(Reuters) - Shares in British funeral services company Dignity (DTY.L) lost half their value on Friday after it warned results for 2018 would be substantially below market expectations as it is forced to cut some of its prices.
Dignity, which is Britain’s largest listed funeral service provider, said families were becoming “increasingly price-conscious” and that it would reduce prices for simple funerals by around 25 percent.
It is also freezing the price of the more expensive — and more popular — full service funerals from which it earns an average income of 3,800 pounds.
Rival Co-op Funeralcare — part of mutually-owned Co-Operative Group (42TE.L) — cut its prices in September.
The comments from Dignity illustrate that its industry is not immune to the pressures facing Britons as higher inflation and subdued wage rises leave them with less money to spend.
“Customers are increasingly price-conscious and in an over-supplied industry, are shopping around more,” Dignity said in its statement.
The price of a simple funeral would fall to 1,995 pounds in England and Wales from 2,660 pounds and come down to 1,695 pounds from 2,260 pounds in Scotland.

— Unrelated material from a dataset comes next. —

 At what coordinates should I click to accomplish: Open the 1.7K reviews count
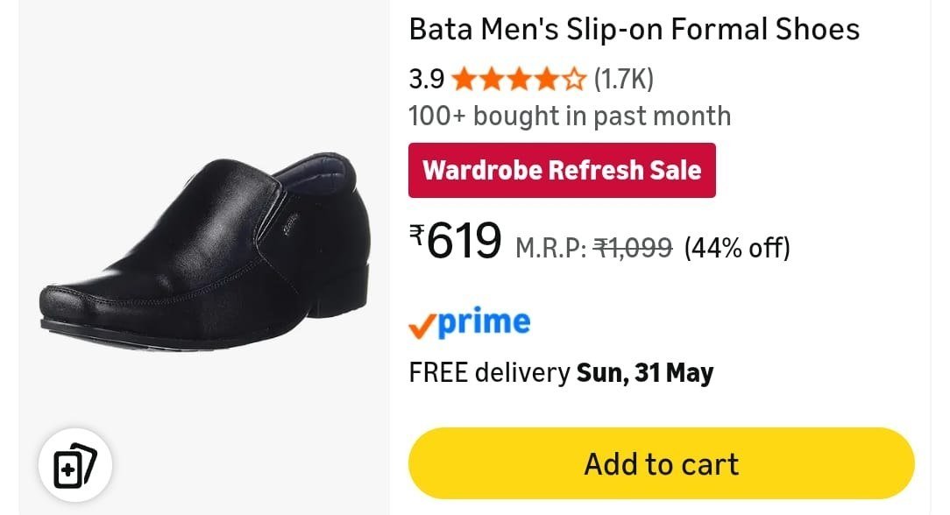624,80
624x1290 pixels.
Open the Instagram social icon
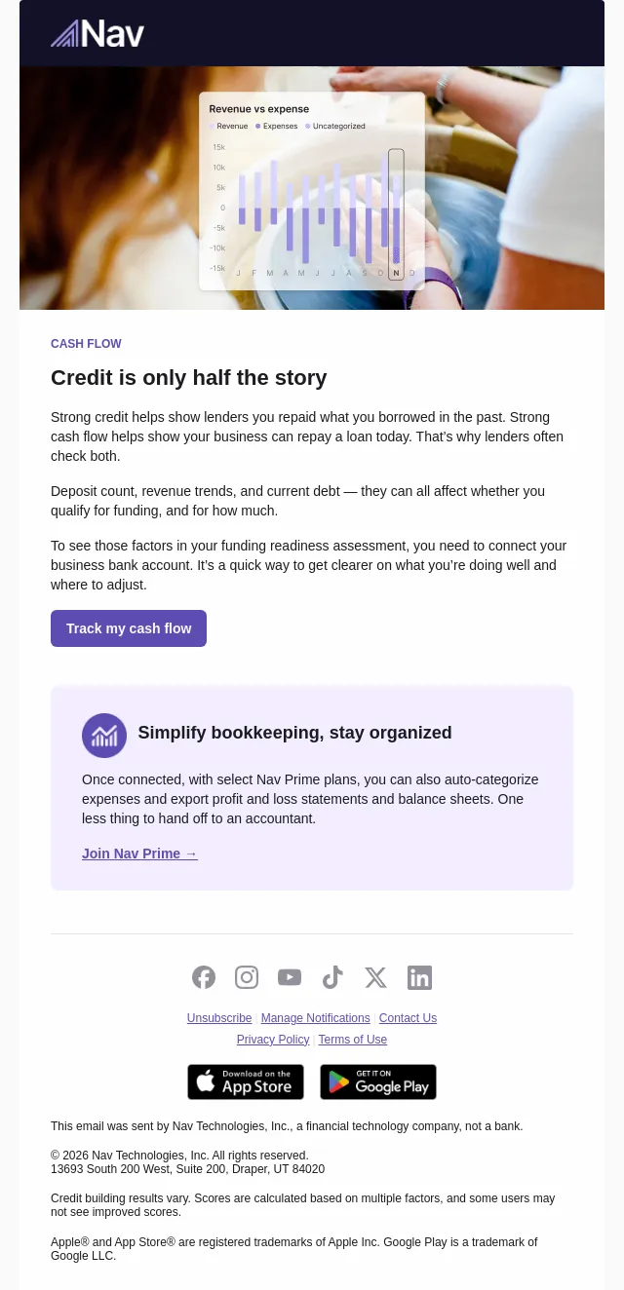click(247, 977)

The company expects the number of simple funerals to rise to around a fifth from only seven percent.
“We decided to act on prices now as we have room for any such manoeuvre”, Chief Executive Mike McCollum told analysts in a briefing.
Dignity expects to spend an additional 2 million pounds this year on digital and other promotional activities to help publicise its new prices.
Dignity, which has close to 800 funeral locations and operates 44 crematoria in the UK, said it was in talks with the government to regulate the funeral industry and ensure customers are not “misled into accepting below-par service and standards”.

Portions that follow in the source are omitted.